Она подняла голову и прямо взглянула ему в глаза. Сейчас в ее лице не было и тени смущения или испуга — у нее было дерзкое, хищное, дьявольски-красивое и даже как будто раздраженно-насмешливое лицо.

— С другим.

“Да что же она… издевается надо мной?… и над… Тобою?…” — потрясенно подумал отец Михаил — и холодок какого-то тоскливого и вместе брезгливого страха пробежал по его спине. В таких редких случаях он оскорблялся, боялся и переживал не за себя — за любимого Бога.

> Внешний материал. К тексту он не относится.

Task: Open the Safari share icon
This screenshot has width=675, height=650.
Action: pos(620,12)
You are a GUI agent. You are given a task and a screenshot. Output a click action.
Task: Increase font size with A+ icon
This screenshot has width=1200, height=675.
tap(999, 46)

Он вспомнил вдруг, как месяца два назад, когда он в рясе стоял у метро, ожидая Василия (в отличие от многих нынешних иереев, отец Михаил часто надевал рясу, если ехал прямо из дома на службу или со службы домой; он не понимал, как можно стесняться одежды служителя Бога?!!), — он вспомнил вдруг, как месяца два назад у метро к нему подошел высокий небритый худой человек лет тридцати пяти, в поношенном плаще, лысоватый, — и отчеканил, царапая черными горячечными глазами его лицо:

Попам не верил Робин Гуд и не щадил попов, кто рясой брюхо прикрывал к тому он был суров,

— а потом, ощерясь, выворачивая губы до прокуренного испода, раздельно, с ненавистью произнес:

— Раздавите — гадину…

Отец Михаил стоял и кротко и скорбно смотрел на девушку. Та чуть улыбнулась карминовой ниткой губ, как будто даже с сожалением глядя на него.

— А сегодня я тоже прелюбодействовала, отец Михаил. Сразу с двумя.

Вся кровь бросилась ему в голову; он опустил глаза — увидел ее туго обтянутый джинсами, округло сходящийся к лону живот, — мерзкая картина всплыла в мозгу… Гнев, отвращение — и вдруг — удушливая волна похоти — захлестнули его; он в ярости вынырнул, весь содрогаясь в душе от крика: “Будь проклята, мерзкая плоть! Что ты перед Ним?! — злосмрадная скверна, ничтожество!!!”. Вдруг краем глаза он уловил слева какое-то раздражающе-быстрое, хотя и далекое передвижение, — бросил исподлобья затравленный взгляд в сторону выхода: у киоска, где продавались духовные книги, свечи и образа, стояла пестрая кучка девиц — они перешептывались, поталкивали друг друга локтями, прыскали в кулаки, поглядывая на него… И гнев и отвращение его разом исчезли — погасли, как уголья под водой, — он почувствовал одну бесконечно тоскливую, раздавливающую его душу и тело усталость.